WHAT IS BEING ASKED
What's wanted here is the full listing below, repeated exactly, with no images in it.

== PROVIDED DATA

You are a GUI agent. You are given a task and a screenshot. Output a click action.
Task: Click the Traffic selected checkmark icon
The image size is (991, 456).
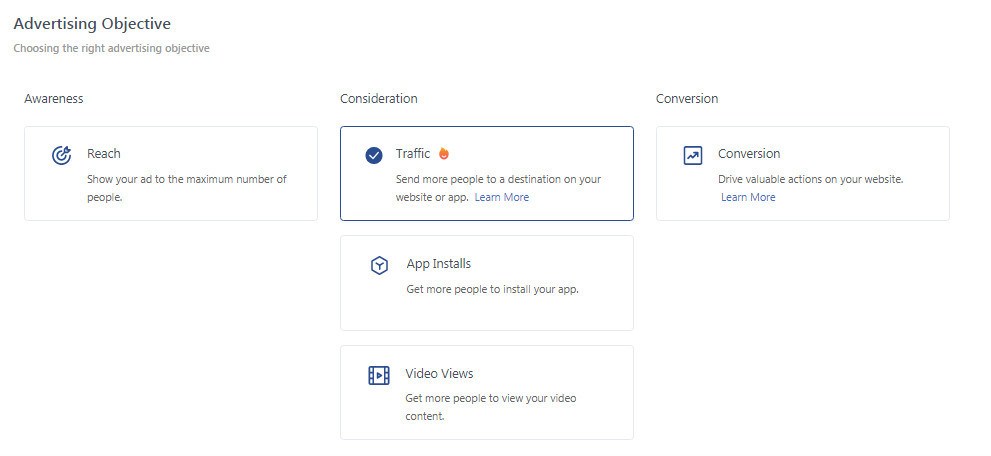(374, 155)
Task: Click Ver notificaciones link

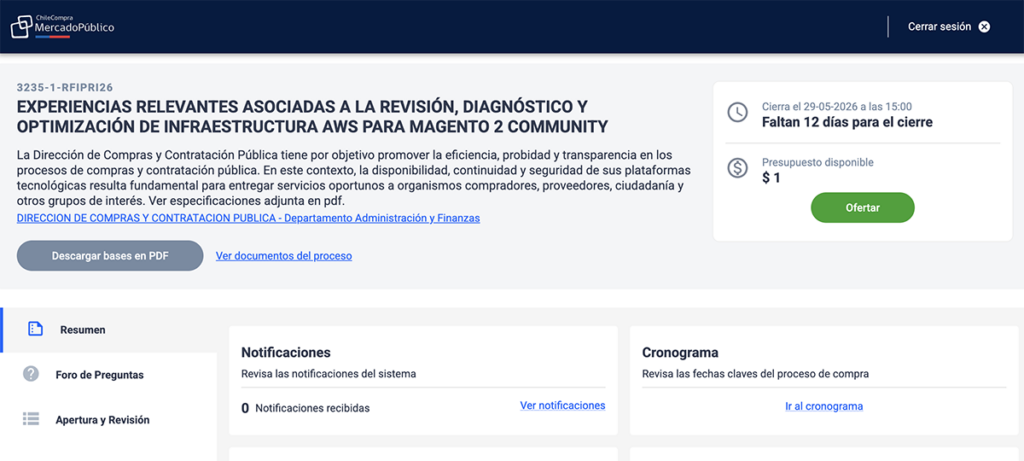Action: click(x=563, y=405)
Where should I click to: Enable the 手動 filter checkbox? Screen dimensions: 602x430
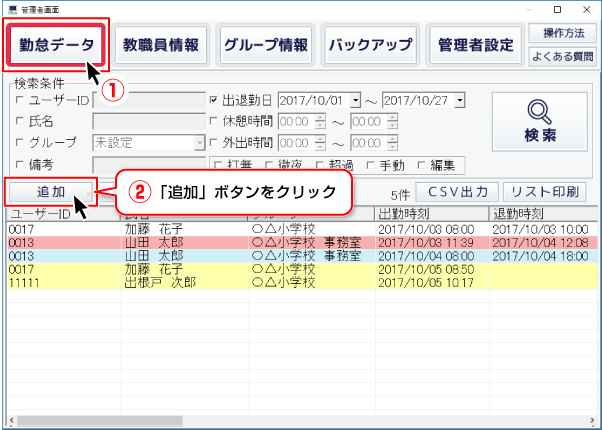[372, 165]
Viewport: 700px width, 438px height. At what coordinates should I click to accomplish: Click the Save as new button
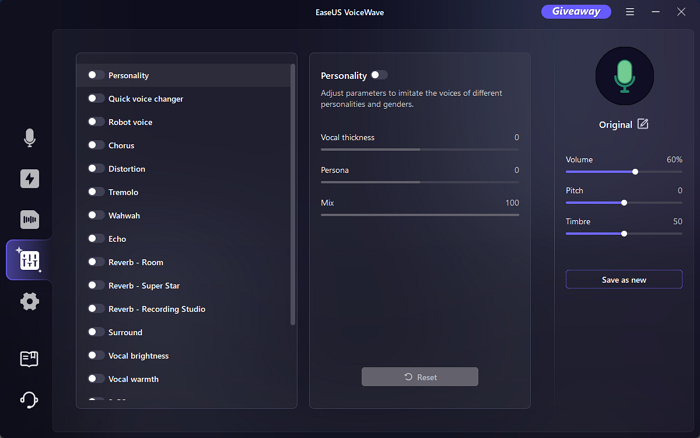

====

SOLUTION FOR THIS EXERCISE
You are a GUI agent. You are given a task and a screenshot. Output a click action.
Task: Click the Traffic selected checkmark icon
The image size is (991, 456).
(374, 155)
Task: Click Ver notificaciones link

Action: click(x=563, y=405)
Where should I click to: Enable the 手動 filter checkbox? Screen dimensions: 602x430
[372, 165]
Viewport: 700px width, 438px height. At what coordinates should I click to accomplish: Click the Save as new button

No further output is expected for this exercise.